Rest and recovery become even more important as you ramp up your fitness routine.
You’ll feel extra fatigued when you start to work out again after a long break. Don’t let this derail you, but definitely listen to what your body is telling you. Make sure to get enough sleep every night — at least seven hours, but ideally eight or more — and take rest days. Fight the urge to work out every day when you return to the gym. Neglecting rest will only set you back in the long run.

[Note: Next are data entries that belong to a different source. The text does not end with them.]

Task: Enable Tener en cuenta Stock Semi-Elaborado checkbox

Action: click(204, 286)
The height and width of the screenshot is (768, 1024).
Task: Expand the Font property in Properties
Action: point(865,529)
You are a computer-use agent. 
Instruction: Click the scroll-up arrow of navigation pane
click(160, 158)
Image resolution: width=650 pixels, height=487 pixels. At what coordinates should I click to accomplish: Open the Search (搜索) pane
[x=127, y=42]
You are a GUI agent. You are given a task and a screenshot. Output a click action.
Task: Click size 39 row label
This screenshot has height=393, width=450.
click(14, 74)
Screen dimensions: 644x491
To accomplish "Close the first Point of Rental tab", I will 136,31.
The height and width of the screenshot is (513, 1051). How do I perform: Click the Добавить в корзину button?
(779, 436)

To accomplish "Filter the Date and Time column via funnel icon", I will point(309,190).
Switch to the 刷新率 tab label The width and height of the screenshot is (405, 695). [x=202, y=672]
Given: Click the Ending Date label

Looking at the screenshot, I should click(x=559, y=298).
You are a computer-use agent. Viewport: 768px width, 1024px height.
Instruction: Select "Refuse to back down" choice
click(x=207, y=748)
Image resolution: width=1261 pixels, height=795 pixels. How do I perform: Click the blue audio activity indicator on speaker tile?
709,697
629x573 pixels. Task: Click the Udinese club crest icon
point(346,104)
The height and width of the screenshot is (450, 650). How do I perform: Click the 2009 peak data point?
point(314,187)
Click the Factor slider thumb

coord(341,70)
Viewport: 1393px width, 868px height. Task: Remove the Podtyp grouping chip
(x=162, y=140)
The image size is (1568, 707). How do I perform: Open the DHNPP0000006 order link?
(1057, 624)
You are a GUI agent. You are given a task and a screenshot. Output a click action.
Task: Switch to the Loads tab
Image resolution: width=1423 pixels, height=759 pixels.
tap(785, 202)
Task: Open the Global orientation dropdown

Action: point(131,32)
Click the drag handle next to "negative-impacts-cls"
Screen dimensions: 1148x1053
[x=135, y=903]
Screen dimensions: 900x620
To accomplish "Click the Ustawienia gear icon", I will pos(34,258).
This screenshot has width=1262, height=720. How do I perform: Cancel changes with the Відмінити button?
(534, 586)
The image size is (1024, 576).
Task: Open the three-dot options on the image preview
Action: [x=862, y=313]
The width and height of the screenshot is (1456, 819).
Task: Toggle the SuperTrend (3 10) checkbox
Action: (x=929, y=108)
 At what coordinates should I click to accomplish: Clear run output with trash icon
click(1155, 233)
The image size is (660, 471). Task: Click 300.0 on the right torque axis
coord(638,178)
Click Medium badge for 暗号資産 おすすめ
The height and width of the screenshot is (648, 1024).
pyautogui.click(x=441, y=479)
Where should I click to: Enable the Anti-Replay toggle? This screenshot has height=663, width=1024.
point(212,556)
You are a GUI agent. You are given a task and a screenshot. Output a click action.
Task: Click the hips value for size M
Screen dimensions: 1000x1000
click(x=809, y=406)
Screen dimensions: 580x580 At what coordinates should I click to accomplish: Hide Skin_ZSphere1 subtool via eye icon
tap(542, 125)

You can still move on recovery days, but make it easy and simple: Go for a walk, take a yoga class with World Gym Anywhere, stretch, or spend some quality time with a foam roller. Heck, even taking a nap is a great rest day activity.
Attending World Gym Athletics group fitness classes is a great way to ensure you don’t hurt yourself.
The last thing you want to do when trying to ease back into working out is sideline yourself even further. This is why it’s so important to follow the above three guidelines when restarting your workout routine.
If you set your sights too high, you might overdo it and injure yourself, or you might send yourself spiraling into overtraining syndrome by failing to get enough sleep. Trust us when we say we know how exciting it can feel to get back to the gym. But you’ll thank yourself later for putting logic in control and slowly, safely, easing back into your training routine.
For help starting to work out again, consider working with a qualified personal trainer who can help you with a periodized training program to make progress without getting injured or overworked. Another option is to attend World Gym Athletics classes, where a coach can assess your current fitness level and monitor your technique to provide appropriate workout modifications and progressions.